There’s an unexpected start to Courtney Crumrin and the Twilight Kingdom. Beyond the story mechanics required to house Courtney in her warlock Uncle Aloysius’ mansion, contact with the real world has been minimal. Ted Naifeh’s opening chapter here returns Courtney to her old neighbourhood for a really good, but downbeat story in which nothing goes right as she tries to reconnect with a friend she’d last seen a year previously.

Beyond that Twilight Kingdom reverses the previously set pattern of three individual stories pulling together in a concluding episode by having that opening chapter followed by three continuing episodes.

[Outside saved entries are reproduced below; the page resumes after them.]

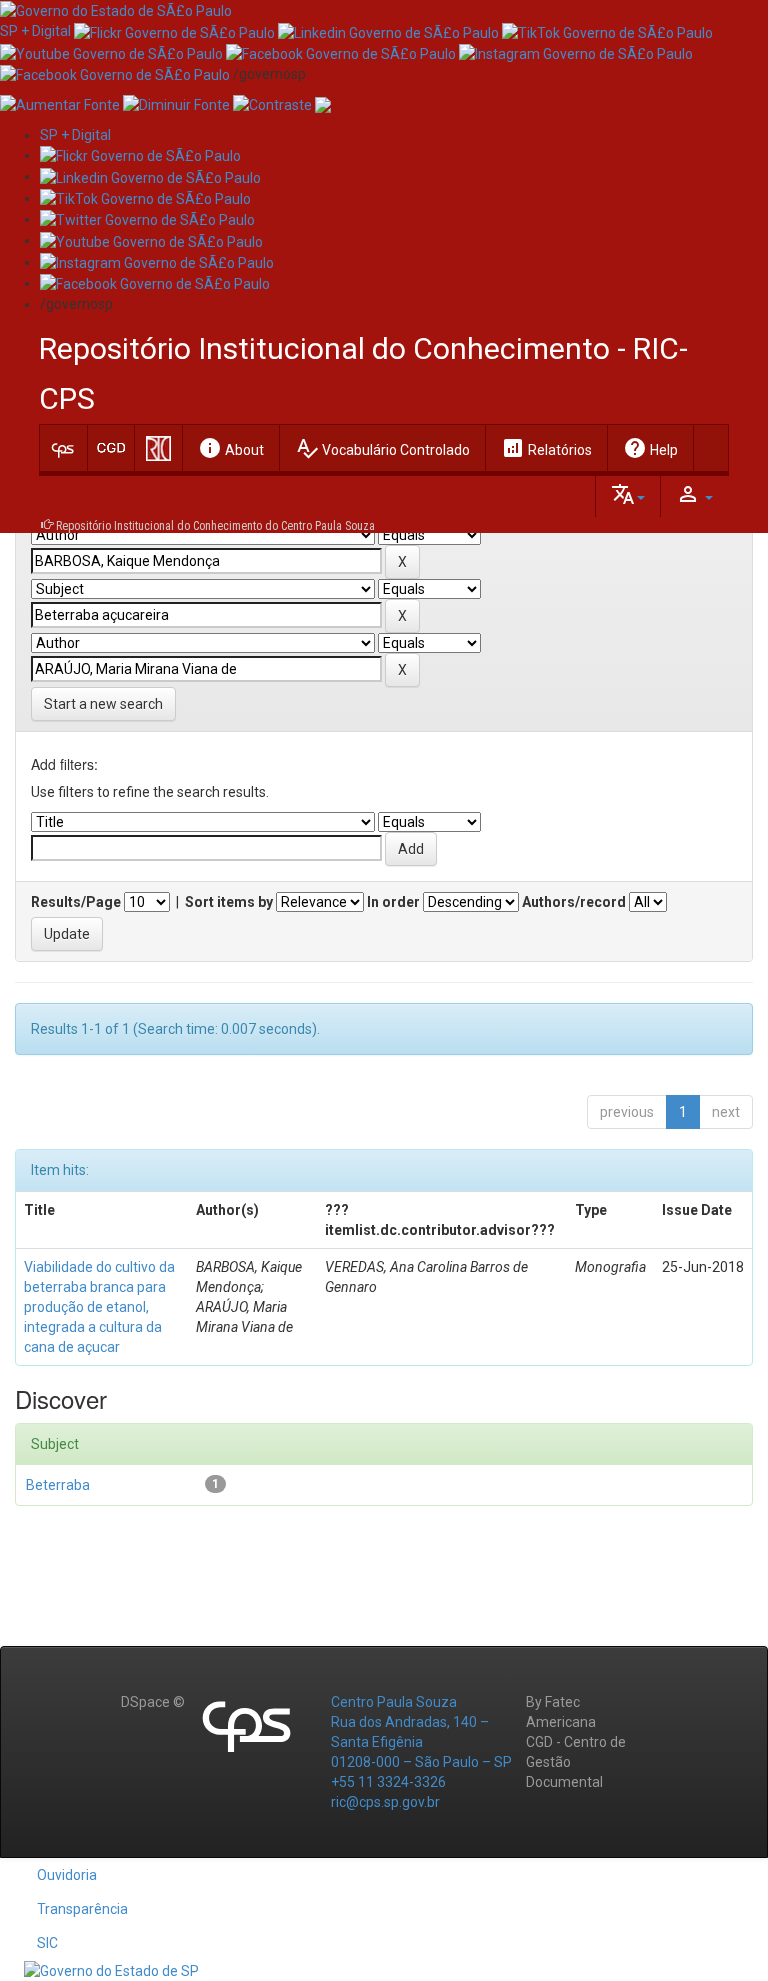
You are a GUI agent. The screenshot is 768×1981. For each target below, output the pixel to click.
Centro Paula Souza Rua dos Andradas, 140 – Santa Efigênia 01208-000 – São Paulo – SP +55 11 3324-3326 (421, 1742)
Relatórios (546, 448)
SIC (47, 1943)
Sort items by (229, 902)
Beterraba (58, 1485)
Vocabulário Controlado (382, 448)
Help (650, 448)
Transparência (82, 1909)
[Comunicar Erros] (323, 104)
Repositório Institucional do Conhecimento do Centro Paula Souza (215, 526)
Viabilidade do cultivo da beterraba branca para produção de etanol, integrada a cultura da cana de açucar (99, 1307)
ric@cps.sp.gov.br (385, 1802)
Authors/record (574, 902)
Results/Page (76, 902)
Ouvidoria (67, 1875)
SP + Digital (35, 31)
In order (393, 902)
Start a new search (103, 704)
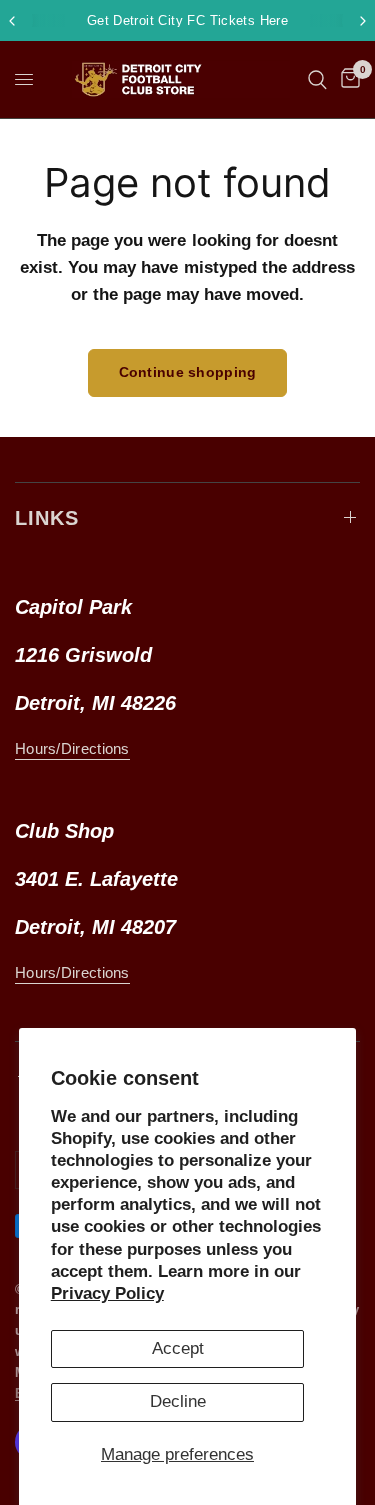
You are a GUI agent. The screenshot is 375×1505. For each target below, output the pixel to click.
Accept (178, 1348)
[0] (347, 79)
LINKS (47, 518)
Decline (178, 1401)
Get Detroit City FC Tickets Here (187, 20)
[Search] (317, 79)
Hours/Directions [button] (72, 748)
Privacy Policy (107, 1293)
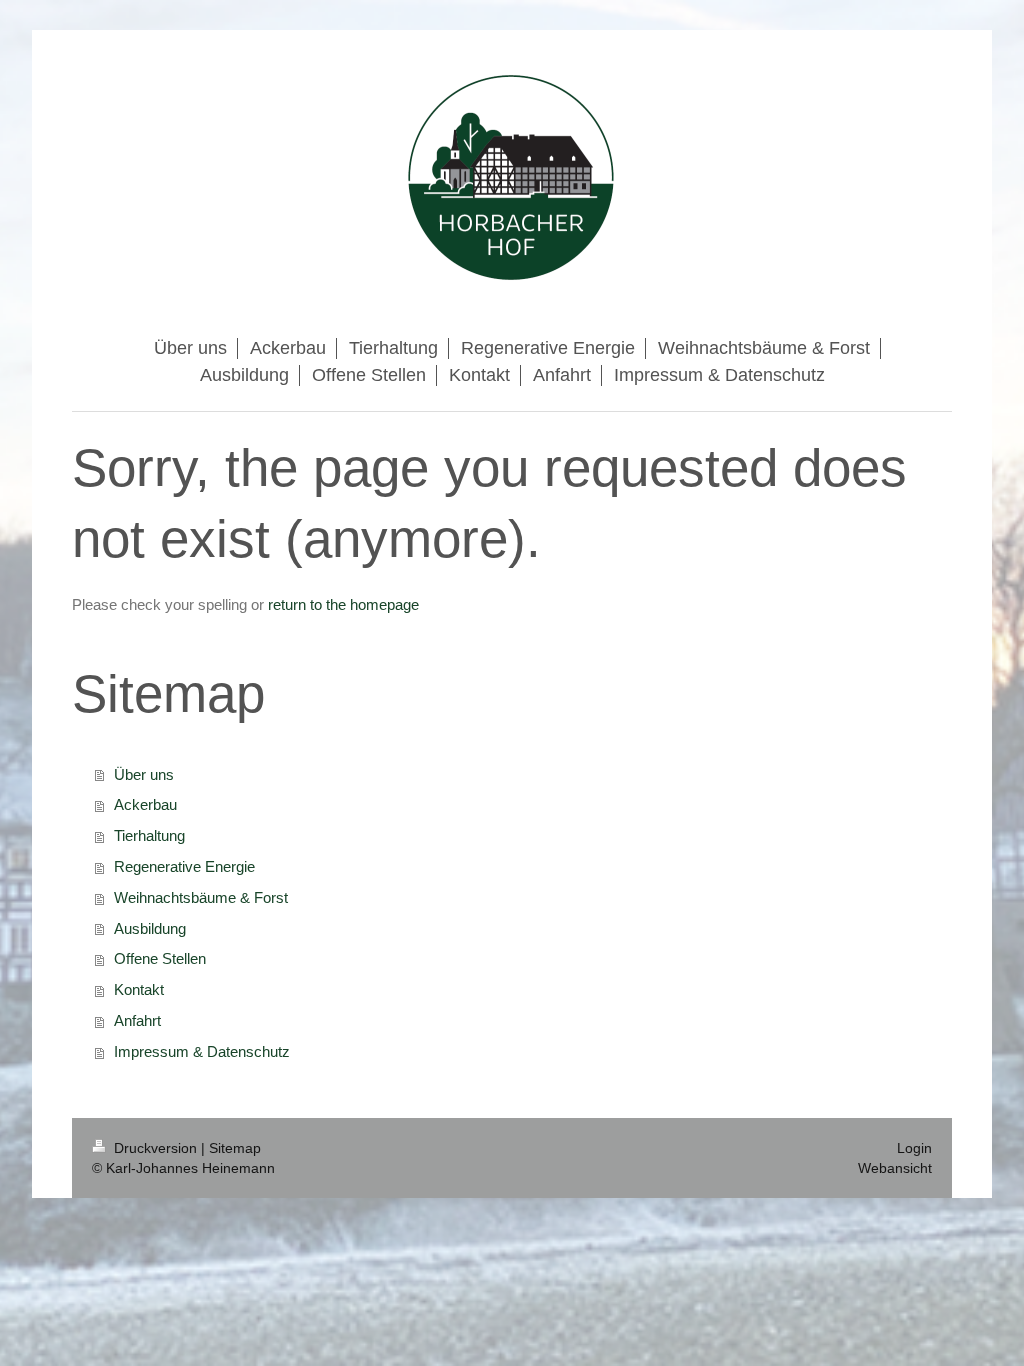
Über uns (144, 774)
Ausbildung (150, 928)
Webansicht (895, 1168)
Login (914, 1148)
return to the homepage (343, 604)
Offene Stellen (160, 958)
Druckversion (155, 1148)
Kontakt (139, 989)
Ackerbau (145, 804)
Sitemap (235, 1148)
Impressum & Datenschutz (202, 1051)
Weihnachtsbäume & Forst (201, 897)
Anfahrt (137, 1020)
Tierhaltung (149, 835)
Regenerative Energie (184, 866)
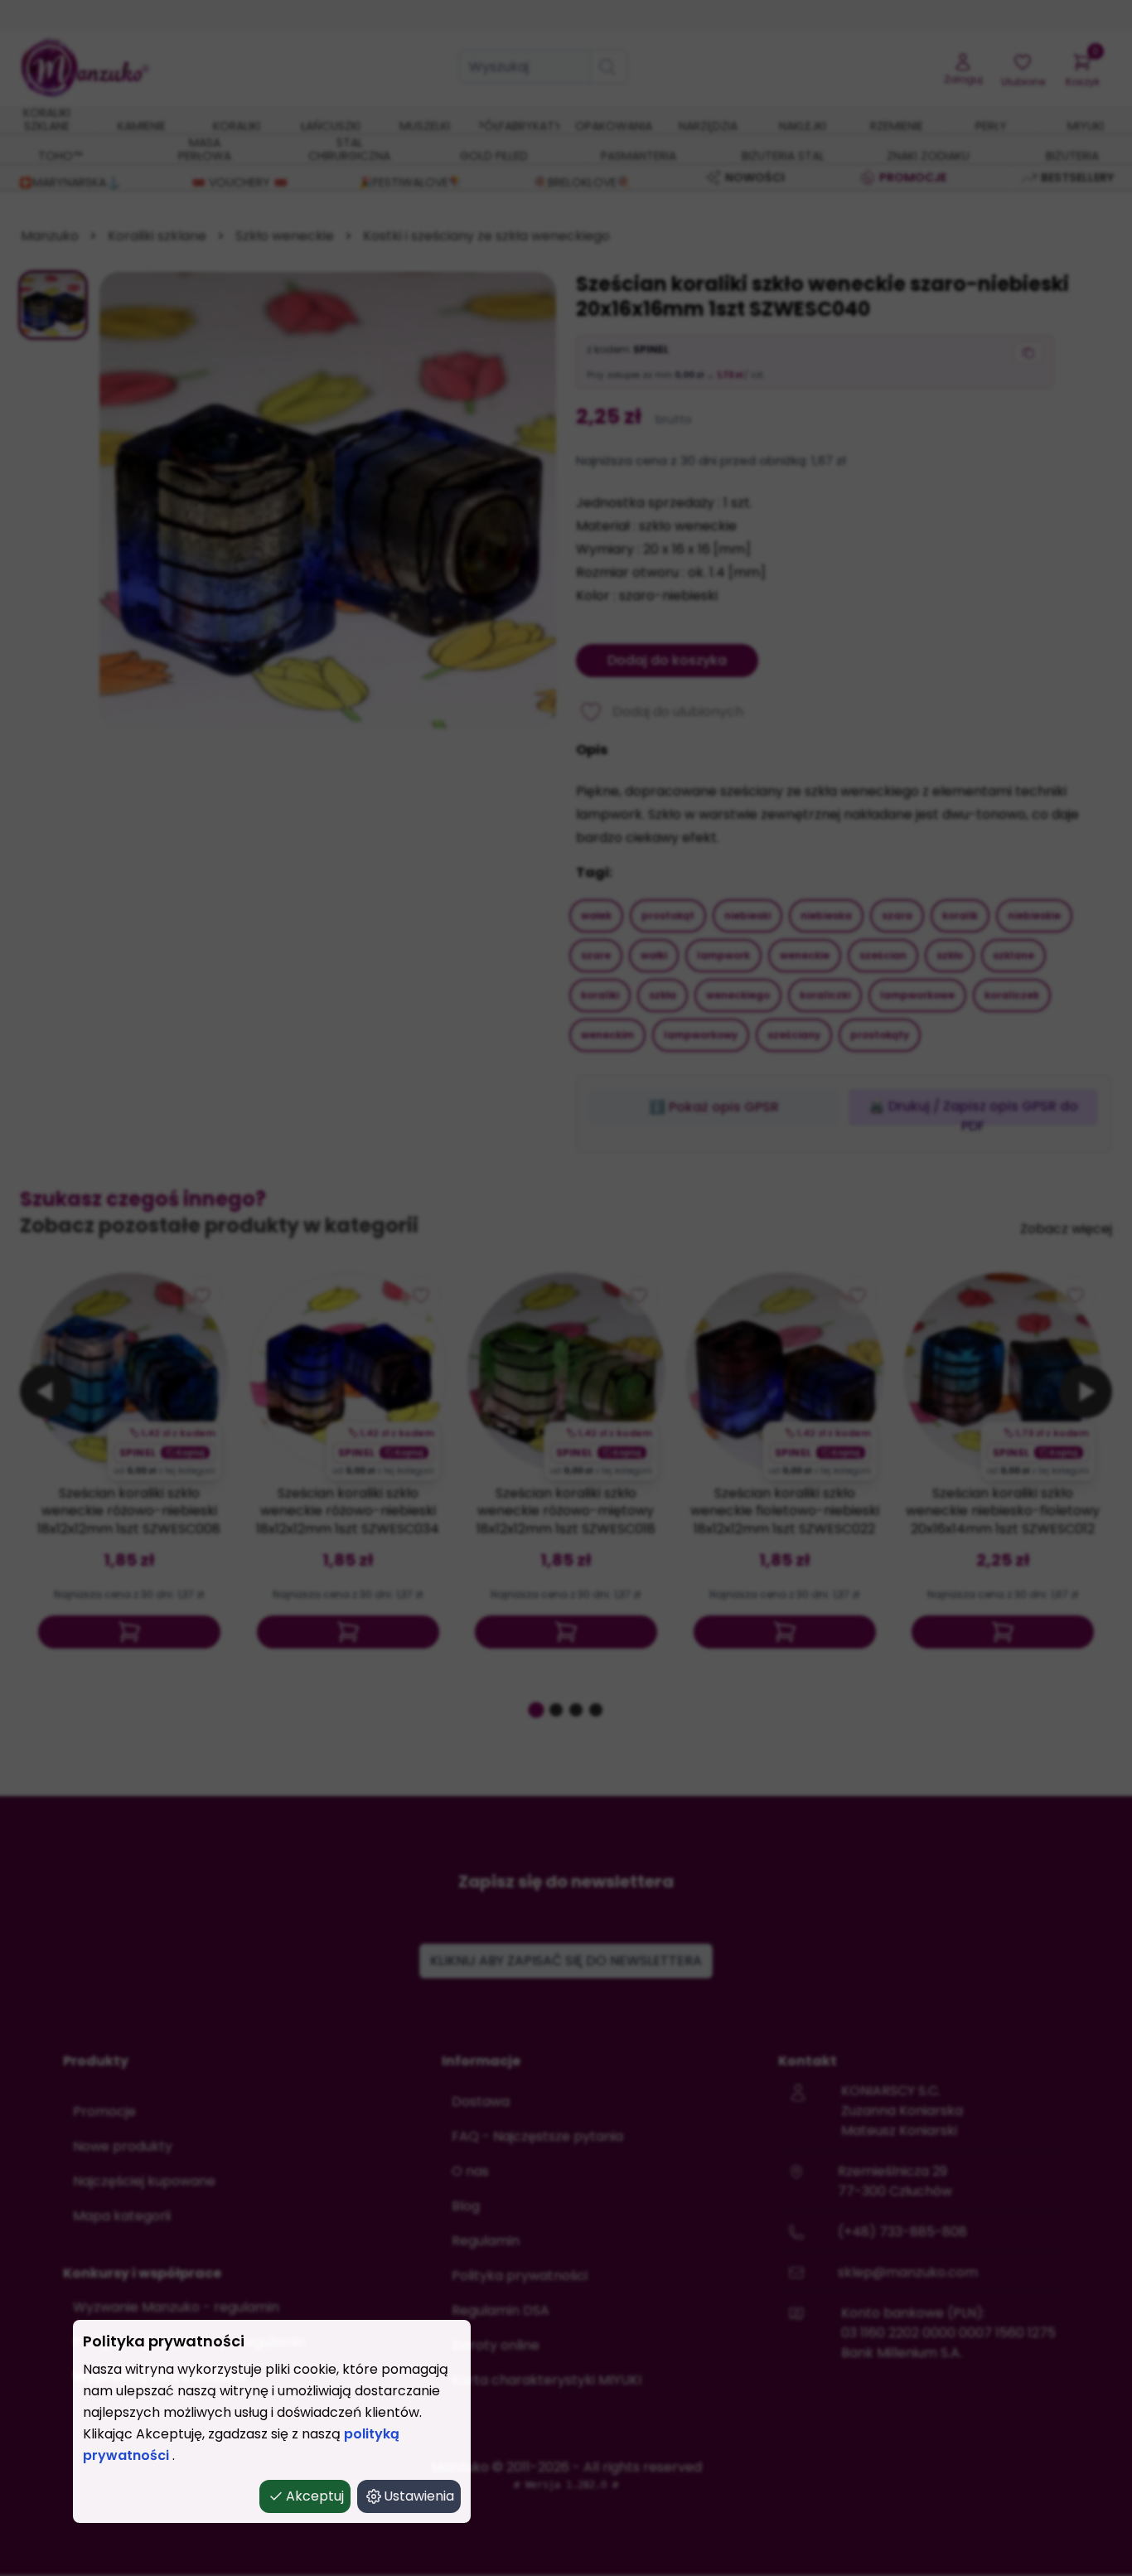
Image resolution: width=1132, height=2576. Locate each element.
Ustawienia (419, 2496)
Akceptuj (315, 2496)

Courtney’s been to the Twilight Kingdom before in her opening volume, and Naifeh again impresses with the sheer busy detail he invests in the first spread located there (see sample art). The story is a form of reflection, as mistakes are made and need to be rectified, but this time it’s not Courtney making those mistakes. She’s learned from her previous experiences, and would rather listen to idiots boasting than crow about her own talents. Except when they really screw up her conscience won’t let them suffer the consequences of their own stupidity.

Naifeh selects the characteristics of the children he’s using well, and the story can be read in places as allegorical, with the Goblin Kingdom standing in for Iraq or Syria, and some attitudes offered being those of the ignorant. He also uses his art to define the darkness within the magical characters. Courtney may wear darker clothing, but she’s still largely white, whereas the really dangerous creatures and people in the series are swathed in black. The Twilight King is defined with a cross-hatched uniform and a head crowned with shadowy branches. It’s a wonderfully threatening design. In all his Courtney Crumrin graphic novels Naifeh credits Anne Hogland for design assistance, and between them they create some incredibly creepy creatures, one of whom for this story is a good old-fashioned witch hunter.

As we should expect by this third volume, Twilight Kingdom is a supernatural treat, with the gloomy Courtney capable, fearless and heroic, and some people even able to learn from her example. All in all, very satisfying. Next Courtney joins her Uncle on his travels in Courtney Crumrin’s Monstrous Holiday.